A green light tells drivers that vehicles are available. They can then tap their City badge to unlock the vehicle and check it out. Photo courtesy of Local Motion.

A green light tells drivers that vehicles are available. They can then tap their City badge to unlock the vehicle and check it out. Photo courtesy of Local Motion.

The City of Sacramento, Calif., is using a new technology to help expand use and better manage the electric vehicles in its motor pool. Local Motion, a California-based technology company, is providing in-vehicle hardware, a mobile app, and an online platform to manage five electric vehicles used by City employees.

A motor pool driver using the Local Motion app can see how much range a vehicle has left and when it’s available, and reserve the vehicle if she chooses. When she picks up the vehicle, she taps her existing ID badge on the vehicle’s windshield to open the doors. At the end of the ride, she taps her ID on the window again to check it in and gets an e-mail reminding her to plug in the vehicle. It also tells her how much fuel she avoided using that day by driving the EV.

“Employees love the convenience of ‘tap & go’ with their city ID with no reservation required,” Fleet Manager Keith Leech said. “They almost always opt for the Nissan Leafs when they are available.”

Leech, who set up the program at the City, said there are no upfront investments in key managers or vehicle hardware. The system also provides GPS and trip tracking.

Addressing Sacramento’s Specific Challenges

There are three main benefits to this solution that specifically address the City’s fleet needs. Leech said it allows him to expand car sharing to locations where there are too few vehicles to justify investment in a key manager. The City is using Invers for its non-plug-in motor pool vehicles, with key managers in four locations.

The other benefit is to overcome challenges the fleet has experienced with providing real-time status of remaining battery life for plug-in electric vehicles. Because drivers can make sure there is enough battery life for a specific trip, they might be more likely to check out an EV.

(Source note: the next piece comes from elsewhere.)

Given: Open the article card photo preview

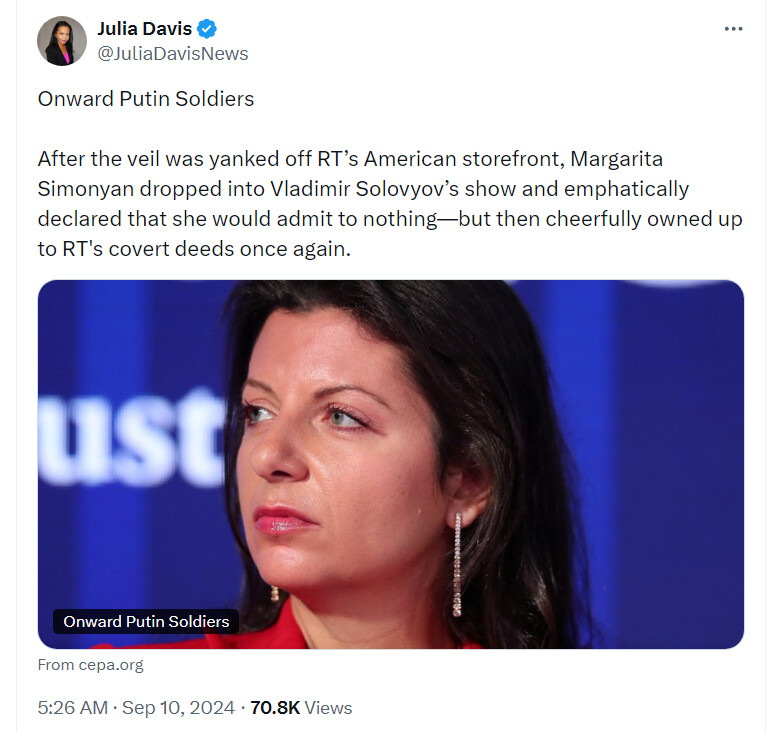Looking at the screenshot, I should (x=390, y=464).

Lastly, this technology also solves a solution with parking — the City’s EV motor pool vehicles are parked in tandem spaces in the basement of City Hall. A driver can just pick up a vehicle not blocked by another in the tandem spaces because they don't have to check out keys.

The City of Sacramento’s EV fleet consists of two Nissan Leafs, four Ford Focus EVs, six Chevrolet Volts, and two Toyota RAV4 EVs coming soon. It has 25 Level 2 chargers at four locations that are available for employees to use for their personal vehicles during the day.  

Leech plans to expand use of the Local Motion technology to all shared electric vehicles City-wide. The fleet will also look into expanding it to department-dedicated units or units shared between departments. “The technology will enable us to have a primary owner in one department for a specialized piece of equipment, such as a dump truck or backhoe that might not be fully utilized by just one department, and keep track of rentals and reimbursement by other departments. This will improve the utilization of the unit overall,” Leech explained.

The technology might also help the fleet assess which vehicles could be switched to EVs for a quick and positive return on investment, he added.

Local Motion Set for Expansion

While Sacramento is the first public agency Local Motion is working with, it has 15 different fleets using its service, including Google and the Downtown Project in Las Vegas.  Clement Gires, co-founder of Local Motion, said the company is in talks with other public agencies, although he couldn’t reveal which ones.

Pricing is set per vehicle, per month, which includes all hardware, potentially with volume discounts for large contracts. “There’s no up-front cost. Fleets can start and stop whenever they want,” Gires said. Additionally, fleet managers can log in to see real-time activity, including vehicle locations, drivers, and even maintenance information. He added that there are additional services fleets can choose to purchase, such as a driver training service that shows drivers how to be more fuel efficient, and a fleet optimization service that will identify which vehicles in a fleet are underutilized.

The company’s aim is to reduce the amount of assigned vehicles and move into more shared vehicles, whether this is grouped by driver location or vehicle specialization.

“We work with [a fleet’s] existing motor pool to make it a better user experience,” Gires added.

The start-up currently has eight staff members, but with today's announcement that it raised $6 million in series A funding, Local Motion is preparing for expansion. With this funding, the company will be able to grow the team and expand to municipalities nationwide, Gires said.